1. So I know understand the problem wants us to find P[(N_mh, N_ml, N_fh, N_fl)=(n_mh, n_ml, n_fh, n_fl)]. But I'm a bit confused on the notation and how to answer this problem.

2. Once again I'm not sure I understand exactly how to approach this problem.

Any help is greatly appreciated.

2. Apr 14, 2013

### haruspex

The population falls into 4 groups, g1 to g4, say. According to the null hyp they have frequencies P_m * P_h, P_m * P_l etc. Call these p1 to p4. Suppose you take N samples from the population, and you get, in order, 2 1 2 4 4 3 2 1 4 ..., getting, in all, ni from group gi. What would the probability of that specific sequence be?
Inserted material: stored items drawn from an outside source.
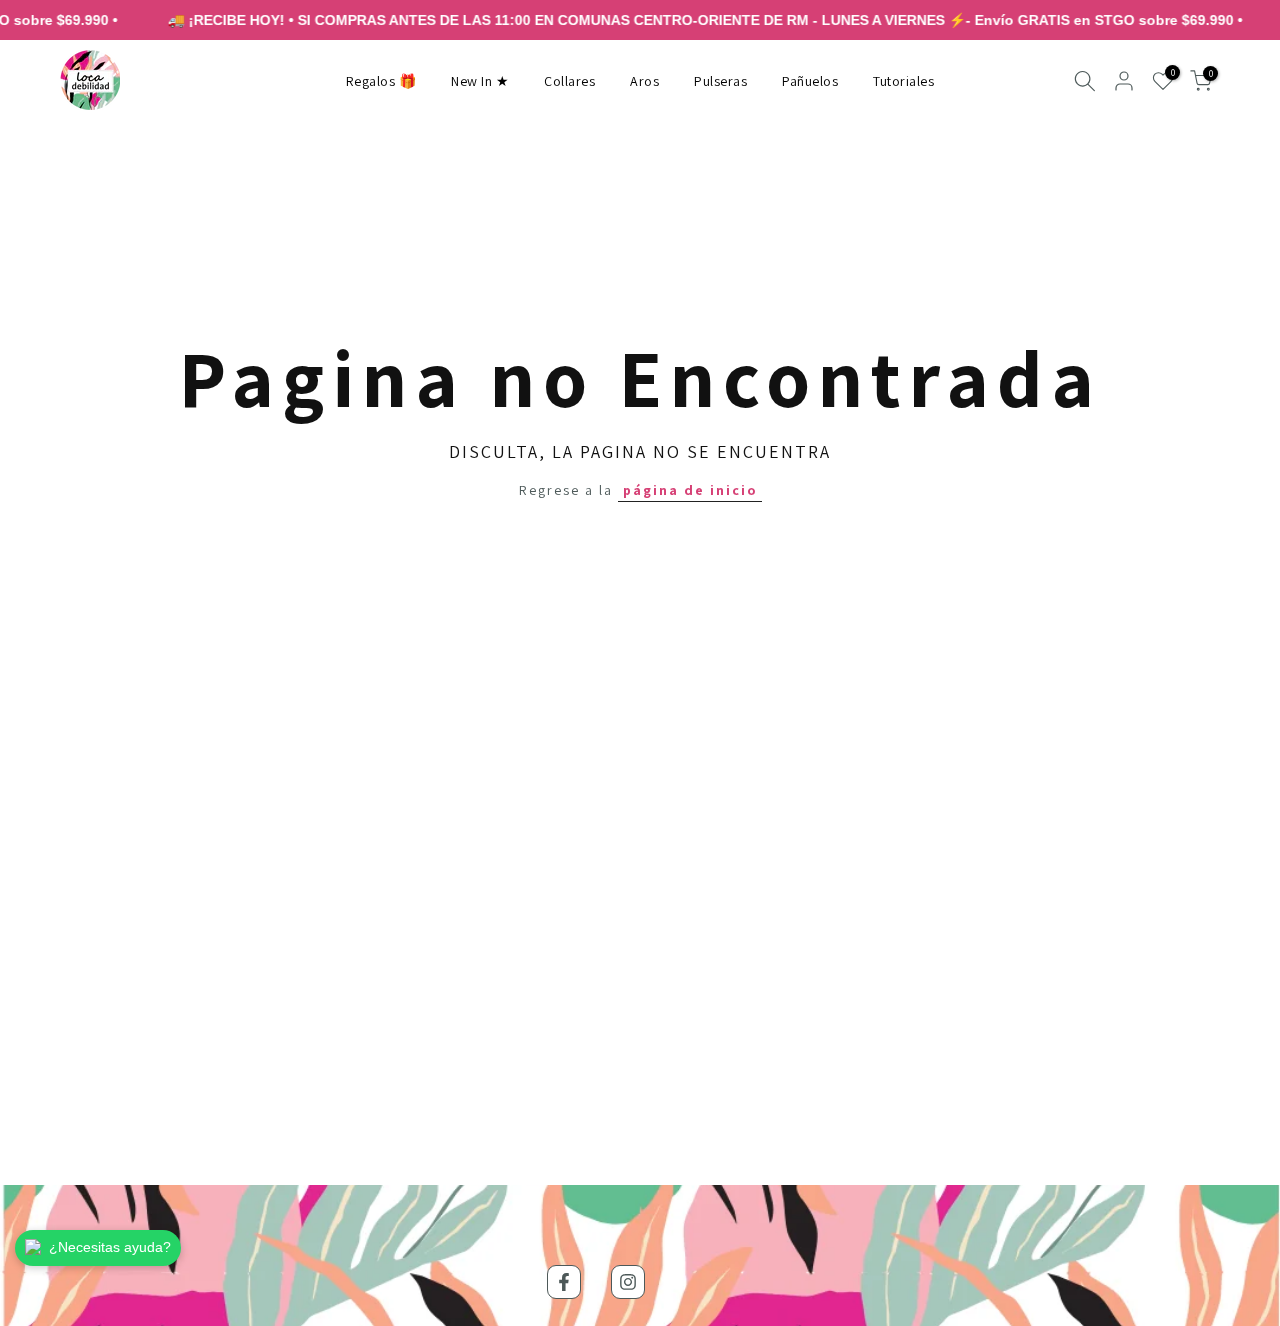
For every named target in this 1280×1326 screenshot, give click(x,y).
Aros (644, 81)
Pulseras (720, 81)
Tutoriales (903, 81)
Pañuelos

How many sequences give the same total for each group?

3. Apr 14, 2013

### brojesus111

So it's a multinomial distribution.

Any hints or tips on the second question?

4. Apr 14, 2013

### haruspex

I think the key point about the second question is that θ is a vector of four unknowns, but:
- they must add up to 1
- the null hypothesis does not prescribe them all, only a relationship between them.
So I think it's looking for a vector, involving some free parameter, which generically describes elements of w_0.

5. Apr 14, 2013

### brojesus111

So I think w_0 is just a point and w_A is a hyperplane in 4 dimensions that is missing the point that is in w_0. My problem is how would I write that in the context of this problem?

Last edited: Apr 14, 2013
6. Apr 15, 2013

### haruspex

No, that's exactly what I'm saying it isn't. The null hypothesis makes no claim about the gender ratio in the population. Therefore there is a continuum of values of the 4 vector which satisfy it. The answer will be something like {(f1(t), f2(t), f3(t), f4(t))} where fi(t) are functions (you need to determine) of some unknown parameter t. Or maybe there are two free parameters.
w_A will be everywhere in the 4-space except for that continuum.